- **Action item**: Each record below is to be reproduced without any change.

Collected data:
......

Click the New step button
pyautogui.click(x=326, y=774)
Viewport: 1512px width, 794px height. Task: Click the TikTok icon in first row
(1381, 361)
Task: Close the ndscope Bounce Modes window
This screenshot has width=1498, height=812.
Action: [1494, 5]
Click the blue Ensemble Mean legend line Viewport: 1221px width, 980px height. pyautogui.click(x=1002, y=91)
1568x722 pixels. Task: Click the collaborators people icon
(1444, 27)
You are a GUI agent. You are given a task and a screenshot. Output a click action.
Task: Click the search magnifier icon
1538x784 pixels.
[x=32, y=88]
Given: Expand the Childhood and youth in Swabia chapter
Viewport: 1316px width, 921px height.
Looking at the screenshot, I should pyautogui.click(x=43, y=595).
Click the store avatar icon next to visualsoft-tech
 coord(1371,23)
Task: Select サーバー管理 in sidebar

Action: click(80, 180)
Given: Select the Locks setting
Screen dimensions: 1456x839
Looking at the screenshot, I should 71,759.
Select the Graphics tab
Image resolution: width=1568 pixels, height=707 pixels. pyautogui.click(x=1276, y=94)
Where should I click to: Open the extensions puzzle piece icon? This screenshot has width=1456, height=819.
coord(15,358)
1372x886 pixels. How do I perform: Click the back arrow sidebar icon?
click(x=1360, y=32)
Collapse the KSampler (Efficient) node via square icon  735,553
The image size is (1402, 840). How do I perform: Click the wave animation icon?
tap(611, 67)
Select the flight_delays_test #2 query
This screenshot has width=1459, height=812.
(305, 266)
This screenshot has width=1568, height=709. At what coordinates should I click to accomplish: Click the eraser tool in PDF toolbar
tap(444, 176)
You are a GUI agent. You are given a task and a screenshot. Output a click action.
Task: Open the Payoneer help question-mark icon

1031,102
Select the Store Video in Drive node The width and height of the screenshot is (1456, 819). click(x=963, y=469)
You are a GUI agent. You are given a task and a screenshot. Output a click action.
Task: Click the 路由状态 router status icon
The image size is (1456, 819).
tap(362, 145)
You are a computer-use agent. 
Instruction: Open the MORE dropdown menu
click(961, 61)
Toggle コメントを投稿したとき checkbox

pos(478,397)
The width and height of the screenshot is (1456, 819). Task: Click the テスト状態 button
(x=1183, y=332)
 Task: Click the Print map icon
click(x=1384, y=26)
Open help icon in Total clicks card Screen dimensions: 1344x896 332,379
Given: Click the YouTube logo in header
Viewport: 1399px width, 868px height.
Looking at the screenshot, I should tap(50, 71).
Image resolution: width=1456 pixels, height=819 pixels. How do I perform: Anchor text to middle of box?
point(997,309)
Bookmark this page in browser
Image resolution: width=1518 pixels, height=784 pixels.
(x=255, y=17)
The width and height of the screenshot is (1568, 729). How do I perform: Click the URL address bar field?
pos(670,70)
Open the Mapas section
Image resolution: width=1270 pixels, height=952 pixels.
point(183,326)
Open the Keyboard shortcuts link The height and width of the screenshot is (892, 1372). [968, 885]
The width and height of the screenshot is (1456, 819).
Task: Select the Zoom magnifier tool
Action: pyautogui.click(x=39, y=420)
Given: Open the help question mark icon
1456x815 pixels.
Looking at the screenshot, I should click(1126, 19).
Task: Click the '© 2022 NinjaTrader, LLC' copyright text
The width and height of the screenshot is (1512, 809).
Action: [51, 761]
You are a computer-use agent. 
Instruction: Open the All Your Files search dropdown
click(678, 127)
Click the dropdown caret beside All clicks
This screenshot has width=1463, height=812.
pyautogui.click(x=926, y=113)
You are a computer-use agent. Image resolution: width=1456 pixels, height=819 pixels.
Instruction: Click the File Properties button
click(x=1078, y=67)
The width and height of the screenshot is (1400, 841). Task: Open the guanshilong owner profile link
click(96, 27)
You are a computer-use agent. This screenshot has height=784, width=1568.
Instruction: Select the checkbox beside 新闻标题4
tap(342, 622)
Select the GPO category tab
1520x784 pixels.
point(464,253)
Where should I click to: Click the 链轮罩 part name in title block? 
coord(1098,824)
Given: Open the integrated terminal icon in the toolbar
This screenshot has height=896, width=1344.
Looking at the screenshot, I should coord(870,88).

......

- **Reply**:
Click the New step button
pyautogui.click(x=326, y=774)
Viewport: 1512px width, 794px height. Task: Click the TikTok icon in first row
(1381, 361)
Task: Close the ndscope Bounce Modes window
This screenshot has width=1498, height=812.
Action: [1494, 5]
Click the blue Ensemble Mean legend line Viewport: 1221px width, 980px height. pyautogui.click(x=1002, y=91)
1568x722 pixels. Task: Click the collaborators people icon
(1444, 27)
You are a GUI agent. You are given a task and a screenshot. Output a click action.
Task: Click the search magnifier icon
1538x784 pixels.
[x=32, y=88]
Given: Expand the Childhood and youth in Swabia chapter
Viewport: 1316px width, 921px height.
Looking at the screenshot, I should pyautogui.click(x=43, y=595).
Click the store avatar icon next to visualsoft-tech
 coord(1371,23)
Task: Select サーバー管理 in sidebar

Action: click(80, 180)
Given: Select the Locks setting
Screen dimensions: 1456x839
Looking at the screenshot, I should 71,759.
Select the Graphics tab
Image resolution: width=1568 pixels, height=707 pixels. pyautogui.click(x=1276, y=94)
Where should I click to: Open the extensions puzzle piece icon? This screenshot has width=1456, height=819.
coord(15,358)
1372x886 pixels. How do I perform: Click the back arrow sidebar icon?
click(x=1360, y=32)
Collapse the KSampler (Efficient) node via square icon  735,553
The image size is (1402, 840). How do I perform: Click the wave animation icon?
tap(611, 67)
Select the flight_delays_test #2 query
This screenshot has width=1459, height=812.
(305, 266)
This screenshot has width=1568, height=709. At what coordinates should I click to accomplish: Click the eraser tool in PDF toolbar
tap(444, 176)
You are a GUI agent. You are given a task and a screenshot. Output a click action.
Task: Open the Payoneer help question-mark icon

1031,102
Select the Store Video in Drive node The width and height of the screenshot is (1456, 819). click(x=963, y=469)
You are a GUI agent. You are given a task and a screenshot. Output a click action.
Task: Click the 路由状态 router status icon
The image size is (1456, 819).
tap(362, 145)
You are a computer-use agent. 
Instruction: Open the MORE dropdown menu
click(961, 61)
Toggle コメントを投稿したとき checkbox

pos(478,397)
The width and height of the screenshot is (1456, 819). Task: Click the テスト状態 button
(x=1183, y=332)
 Task: Click the Print map icon
click(x=1384, y=26)
Open help icon in Total clicks card Screen dimensions: 1344x896 332,379
Given: Click the YouTube logo in header
Viewport: 1399px width, 868px height.
Looking at the screenshot, I should tap(50, 71).
Image resolution: width=1456 pixels, height=819 pixels. How do I perform: Anchor text to middle of box?
point(997,309)
Bookmark this page in browser
Image resolution: width=1518 pixels, height=784 pixels.
(x=255, y=17)
The width and height of the screenshot is (1568, 729). How do I perform: Click the URL address bar field?
pos(670,70)
Open the Mapas section
Image resolution: width=1270 pixels, height=952 pixels.
point(183,326)
Open the Keyboard shortcuts link The height and width of the screenshot is (892, 1372). [968, 885]
The width and height of the screenshot is (1456, 819).
Task: Select the Zoom magnifier tool
Action: pyautogui.click(x=39, y=420)
Given: Open the help question mark icon
1456x815 pixels.
Looking at the screenshot, I should click(1126, 19).
Task: Click the '© 2022 NinjaTrader, LLC' copyright text
The width and height of the screenshot is (1512, 809).
Action: [51, 761]
You are a computer-use agent. 
Instruction: Open the All Your Files search dropdown
click(678, 127)
Click the dropdown caret beside All clicks
This screenshot has width=1463, height=812.
pyautogui.click(x=926, y=113)
You are a computer-use agent. Image resolution: width=1456 pixels, height=819 pixels.
Instruction: Click the File Properties button
click(x=1078, y=67)
The width and height of the screenshot is (1400, 841). Task: Open the guanshilong owner profile link
click(96, 27)
You are a computer-use agent. This screenshot has height=784, width=1568.
Instruction: Select the checkbox beside 新闻标题4
tap(342, 622)
Select the GPO category tab
1520x784 pixels.
point(464,253)
Where should I click to: Click the 链轮罩 part name in title block? 
coord(1098,824)
Given: Open the integrated terminal icon in the toolbar
This screenshot has height=896, width=1344.
Looking at the screenshot, I should coord(870,88).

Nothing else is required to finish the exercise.